Plate X.-Basement and Ground-floor Plans of Theobald's, in Hertfordshire, unaccompanied with elevations, are acceptable, in the absence of any satisfactory representations of this once famous place. It was commenced about the year 1570, by the great Lord Burghley, then Sir William Cecil, as a residence for his second son; and was, subsequently, enlarged by him to receive Queen Elizabeth. King James I. afterwards procured it in exchange for Hatfield; and he died here in 1625. The palace was destroyed by order of the Parliament, about 1650. These plans are bordered with ceiling ornaments.

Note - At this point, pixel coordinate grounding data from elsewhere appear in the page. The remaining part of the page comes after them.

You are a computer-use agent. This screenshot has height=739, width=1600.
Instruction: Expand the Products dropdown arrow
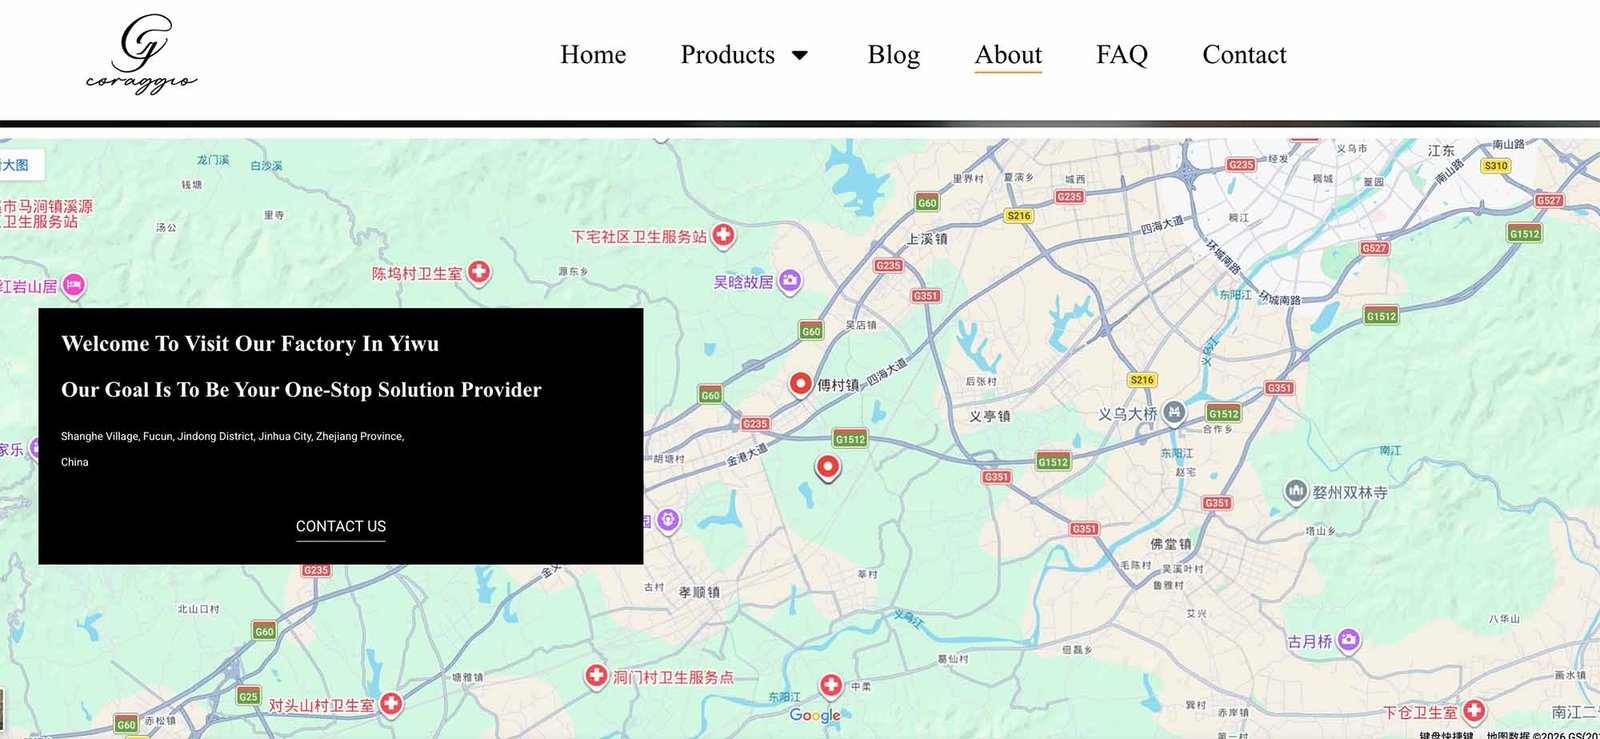point(800,55)
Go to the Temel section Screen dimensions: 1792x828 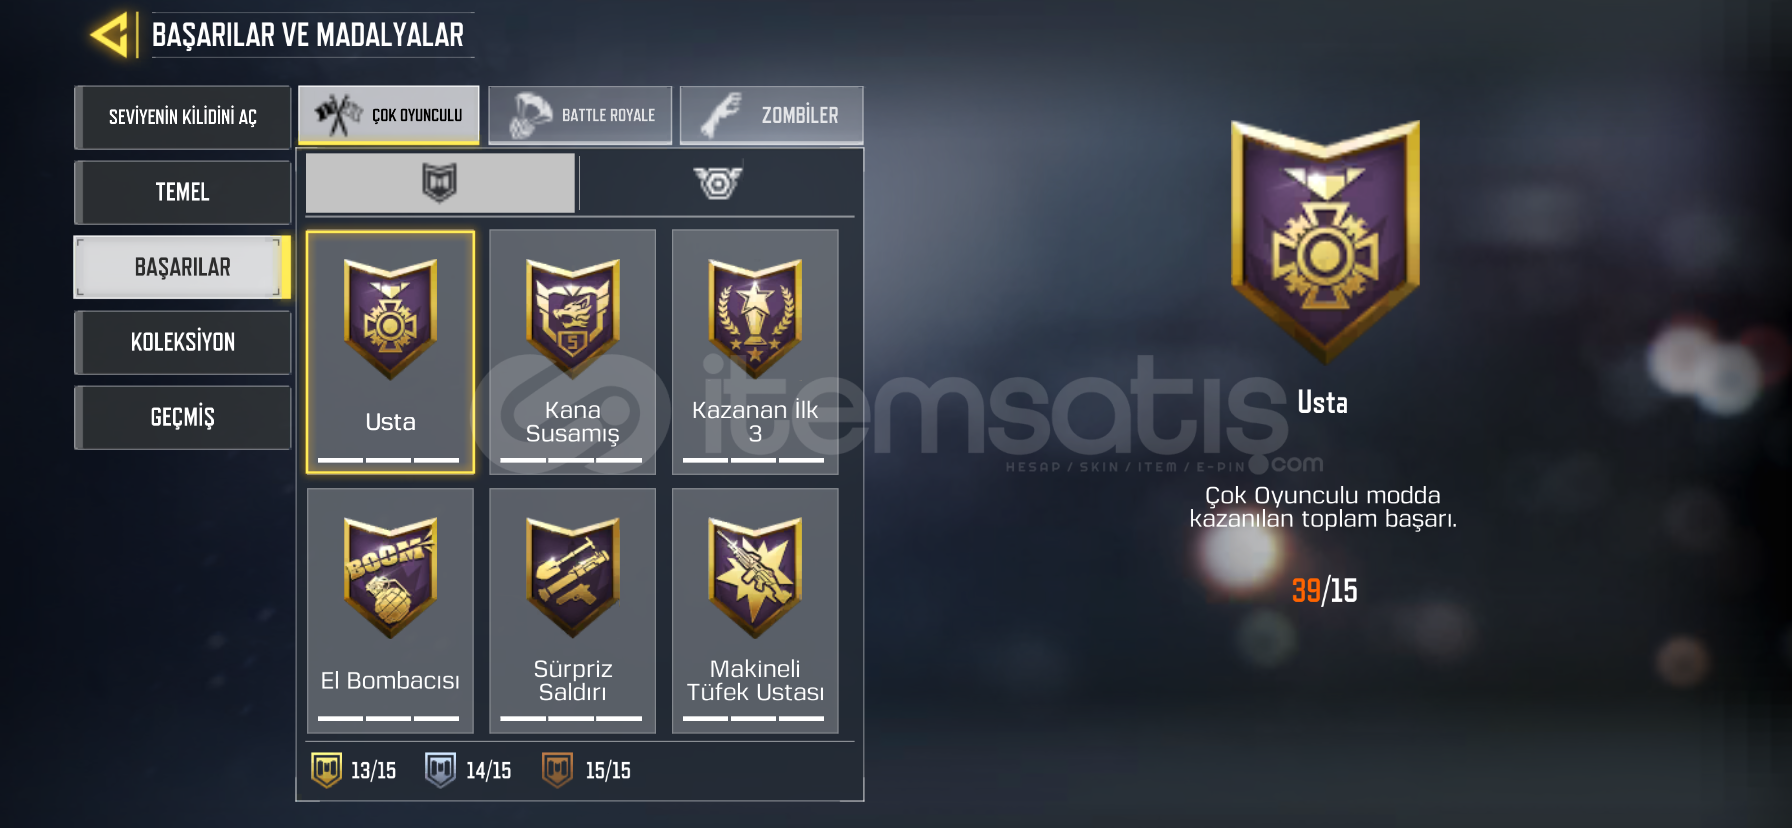[x=182, y=192]
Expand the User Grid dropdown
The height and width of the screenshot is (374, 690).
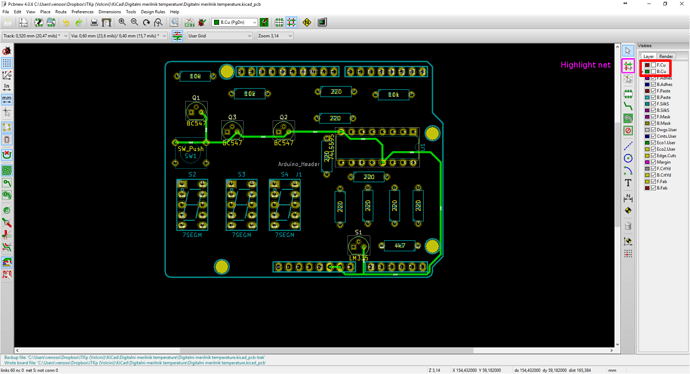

Plates XI. and XII.-Burghley, Northamptonshire, one of the finest structures in Europe; erected by the illustrious Lord Burghley: and it has had the rare fortune of remaining to this time the seat of his descendants; the present noble owner being the Marquis of Exeter. It was finished about the year 1587. It is questionable whether the architect was Thorpe; but most accurate plans of the building are given in his collection. Very little of the interior remains in its original state: the entrance-hall and a curious stone stair

case are the principal portions. The exterior views are, the north front, and the approach to the mansion from the northwest, from Stamford: "after winding through a noble park, it suddenly opens upon the visitor; its singular chimneys, the variety of its turrets, towers, and cupolas, and the steeple of the chapel rising in its centre, giving it the appearance more of a small city than a single building." In Plate XVII. is a view of a summer-house in the garden at Burghley, with a beautiful pierced parapet, and twisted columns rising from the angles of the roof. The ornaments over the doorways remind one of a modern fanlight.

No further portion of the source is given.